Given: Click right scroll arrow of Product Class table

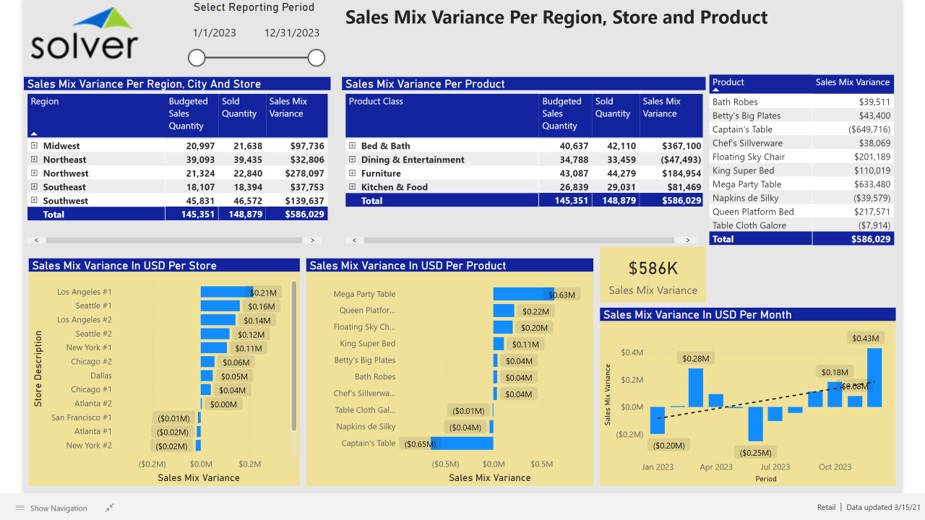Looking at the screenshot, I should (x=687, y=240).
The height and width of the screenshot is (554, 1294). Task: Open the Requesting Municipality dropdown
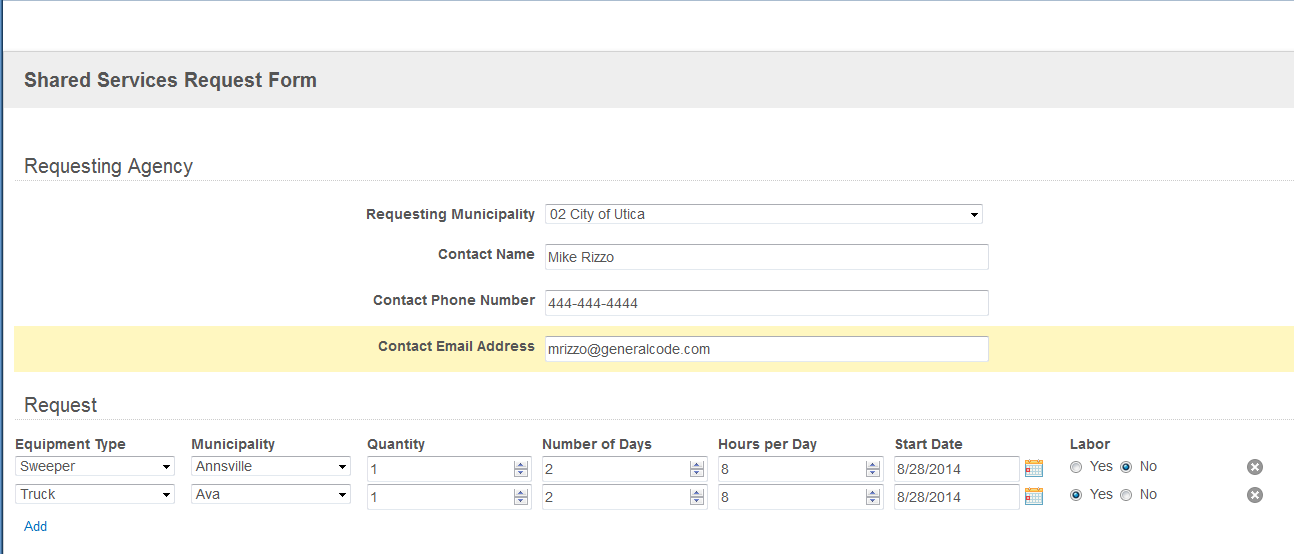(x=764, y=214)
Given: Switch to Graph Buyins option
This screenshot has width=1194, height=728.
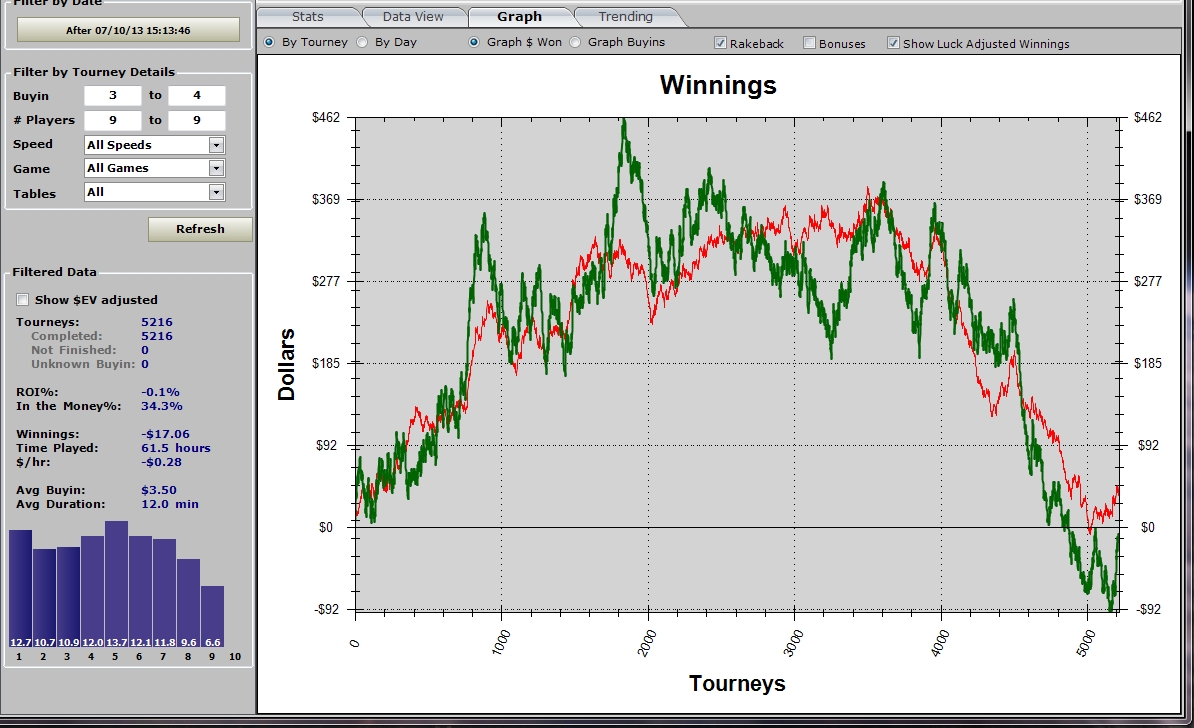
+ + + +
Set down all of the entries exactly as they appear, but keep the images out.

Given: Click right scroll arrow of Product Class table

Looking at the screenshot, I should (x=687, y=240).
The height and width of the screenshot is (554, 1294). Task: Open the Requesting Municipality dropdown
(x=764, y=214)
Given: Switch to Graph Buyins option
This screenshot has width=1194, height=728.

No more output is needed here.